A high-severity security issue affecting Royal Elementor Addons and Templates until version 1.3.78 is currently being used by two WordPress security teams. Due to the exploitation occurring prior to the vendor's patch release, the vulnerability was utilized by malicious actors as a zero-day.

'WP Royal's Royal Elementor Addons and Templates is a user-friendly website-building toolkit, enabling the easy generation of web elements without requiring coding expertise. As per WordPress.org, it boasts more than 200,000 active installations. The vulnerability, identified as CVE-2023-5360 (CVSS v3.1: 9.8 "critical"), permits unauthorized attackers to execute arbitrary file uploads on susceptible websites.
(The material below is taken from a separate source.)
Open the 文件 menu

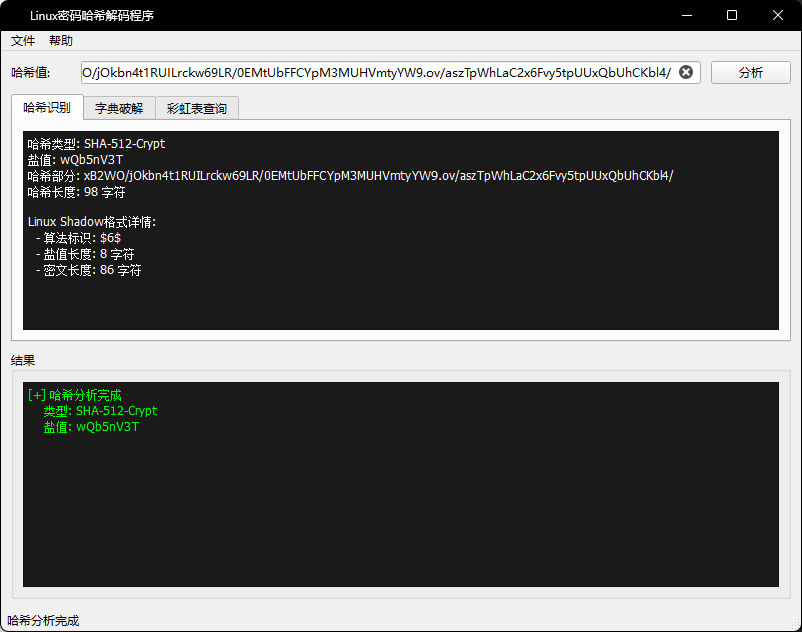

Despite the plugin's functionality that restricts uploads solely to approve file formats, unauthenticated users can manipulate the 'allowed list' to evade sanitation and verification measures. Exploiting this flaw could enable attackers to achieve remote code execution during the file upload process, potentially resulting in a full compromise of the website. Further intricate specifics about the vulnerability have been withheld to deter widespread exploitation.

Exploited to create rogue admin accounts Since August 30, 2023, both Wordfence and WPScan (Automattic), two WordPress security firms, have identified CVE-2023-5360 as actively exploited. The frequency of attacks has intensified notably since October 3, 2023. According to Wordfence, they have successfully thwarted over 46,000 attacks aimed at Royal Elementor within the last month. Additionally, WPScan has documented 889 instances of attackers deploying ten separate payloads subsequent to exploiting the vulnerability.

Recommendations:

1. It is strongly advised that all users of the add-on upgrade to this version at the earliest opportunity.

2. In the absence of access to any commercial scanning solutions, you can utilize the following free scanner: "https://github.com/IRB0T/CVE-Scan/tree/main/CVE2023-5360-Scan" to assess the vulnerability of your website to potential attack

3. It is important to note that simply upgrading the add-on to version 1.3.79 will not automatically eliminate infections or delete any malicious files. Therefore, it is essential to conduct a website cleanup in these instances.